* _Stored rows_
*** Begin section ***
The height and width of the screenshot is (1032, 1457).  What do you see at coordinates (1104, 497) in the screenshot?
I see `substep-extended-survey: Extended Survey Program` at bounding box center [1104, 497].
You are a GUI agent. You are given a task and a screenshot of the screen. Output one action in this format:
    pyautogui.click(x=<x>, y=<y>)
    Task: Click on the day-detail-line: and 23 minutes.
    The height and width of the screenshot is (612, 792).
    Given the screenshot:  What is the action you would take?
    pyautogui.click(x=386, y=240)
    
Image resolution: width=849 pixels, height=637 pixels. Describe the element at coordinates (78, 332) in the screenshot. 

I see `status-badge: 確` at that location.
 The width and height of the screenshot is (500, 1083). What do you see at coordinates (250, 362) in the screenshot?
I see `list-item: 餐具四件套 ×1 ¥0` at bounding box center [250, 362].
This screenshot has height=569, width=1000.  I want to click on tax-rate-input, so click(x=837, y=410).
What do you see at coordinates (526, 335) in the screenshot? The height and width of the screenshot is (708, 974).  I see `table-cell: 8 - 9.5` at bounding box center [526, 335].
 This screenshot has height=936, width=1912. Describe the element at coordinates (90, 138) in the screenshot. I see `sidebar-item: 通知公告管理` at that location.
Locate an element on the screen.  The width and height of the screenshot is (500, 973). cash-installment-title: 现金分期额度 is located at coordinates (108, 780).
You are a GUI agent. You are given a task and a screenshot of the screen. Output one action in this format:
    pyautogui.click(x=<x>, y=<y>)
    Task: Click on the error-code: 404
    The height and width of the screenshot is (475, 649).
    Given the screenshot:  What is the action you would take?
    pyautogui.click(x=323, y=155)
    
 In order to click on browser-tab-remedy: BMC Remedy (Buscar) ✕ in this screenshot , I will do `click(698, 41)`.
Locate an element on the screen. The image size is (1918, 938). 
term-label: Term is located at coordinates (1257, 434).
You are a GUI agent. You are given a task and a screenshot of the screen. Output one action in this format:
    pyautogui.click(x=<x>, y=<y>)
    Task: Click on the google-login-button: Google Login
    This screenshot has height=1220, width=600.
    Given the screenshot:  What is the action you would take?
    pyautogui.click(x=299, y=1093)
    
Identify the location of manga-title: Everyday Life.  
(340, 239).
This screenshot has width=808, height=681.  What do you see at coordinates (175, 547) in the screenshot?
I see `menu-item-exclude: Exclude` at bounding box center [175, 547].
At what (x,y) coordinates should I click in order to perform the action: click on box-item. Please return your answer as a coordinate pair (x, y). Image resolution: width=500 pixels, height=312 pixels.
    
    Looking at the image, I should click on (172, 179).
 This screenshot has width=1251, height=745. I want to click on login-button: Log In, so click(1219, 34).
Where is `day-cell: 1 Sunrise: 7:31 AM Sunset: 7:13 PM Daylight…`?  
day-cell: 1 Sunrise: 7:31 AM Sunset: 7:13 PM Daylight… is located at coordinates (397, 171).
*** End section ***
* _What you have to do_
Retype every row above word for word, without changing anything.

* _Answer to this exercise_
The height and width of the screenshot is (1032, 1457).  What do you see at coordinates (1104, 497) in the screenshot?
I see `substep-extended-survey: Extended Survey Program` at bounding box center [1104, 497].
You are a GUI agent. You are given a task and a screenshot of the screen. Output one action in this format:
    pyautogui.click(x=<x>, y=<y>)
    Task: Click on the day-detail-line: and 23 minutes.
    The height and width of the screenshot is (612, 792).
    Given the screenshot:  What is the action you would take?
    pyautogui.click(x=386, y=240)
    
Image resolution: width=849 pixels, height=637 pixels. Describe the element at coordinates (78, 332) in the screenshot. 

I see `status-badge: 確` at that location.
 The width and height of the screenshot is (500, 1083). What do you see at coordinates (250, 362) in the screenshot?
I see `list-item: 餐具四件套 ×1 ¥0` at bounding box center [250, 362].
This screenshot has height=569, width=1000.  I want to click on tax-rate-input, so click(x=837, y=410).
What do you see at coordinates (526, 335) in the screenshot? The height and width of the screenshot is (708, 974).  I see `table-cell: 8 - 9.5` at bounding box center [526, 335].
 This screenshot has height=936, width=1912. Describe the element at coordinates (90, 138) in the screenshot. I see `sidebar-item: 通知公告管理` at that location.
Locate an element on the screen.  The width and height of the screenshot is (500, 973). cash-installment-title: 现金分期额度 is located at coordinates (108, 780).
You are a GUI agent. You are given a task and a screenshot of the screen. Output one action in this format:
    pyautogui.click(x=<x>, y=<y>)
    Task: Click on the error-code: 404
    The height and width of the screenshot is (475, 649).
    Given the screenshot:  What is the action you would take?
    pyautogui.click(x=323, y=155)
    
 In order to click on browser-tab-remedy: BMC Remedy (Buscar) ✕ in this screenshot , I will do `click(698, 41)`.
Locate an element on the screen. The image size is (1918, 938). 
term-label: Term is located at coordinates (1257, 434).
You are a GUI agent. You are given a task and a screenshot of the screen. Output one action in this format:
    pyautogui.click(x=<x>, y=<y>)
    Task: Click on the google-login-button: Google Login
    This screenshot has height=1220, width=600.
    Given the screenshot:  What is the action you would take?
    pyautogui.click(x=299, y=1093)
    
Identify the location of manga-title: Everyday Life.  
(340, 239).
This screenshot has width=808, height=681.  What do you see at coordinates (175, 547) in the screenshot?
I see `menu-item-exclude: Exclude` at bounding box center [175, 547].
At what (x,y) coordinates should I click in order to perform the action: click on box-item. Please return your answer as a coordinate pair (x, y). Image resolution: width=500 pixels, height=312 pixels.
    
    Looking at the image, I should click on (172, 179).
 This screenshot has width=1251, height=745. I want to click on login-button: Log In, so click(1219, 34).
Where is `day-cell: 1 Sunrise: 7:31 AM Sunset: 7:13 PM Daylight…`?  
day-cell: 1 Sunrise: 7:31 AM Sunset: 7:13 PM Daylight… is located at coordinates (397, 171).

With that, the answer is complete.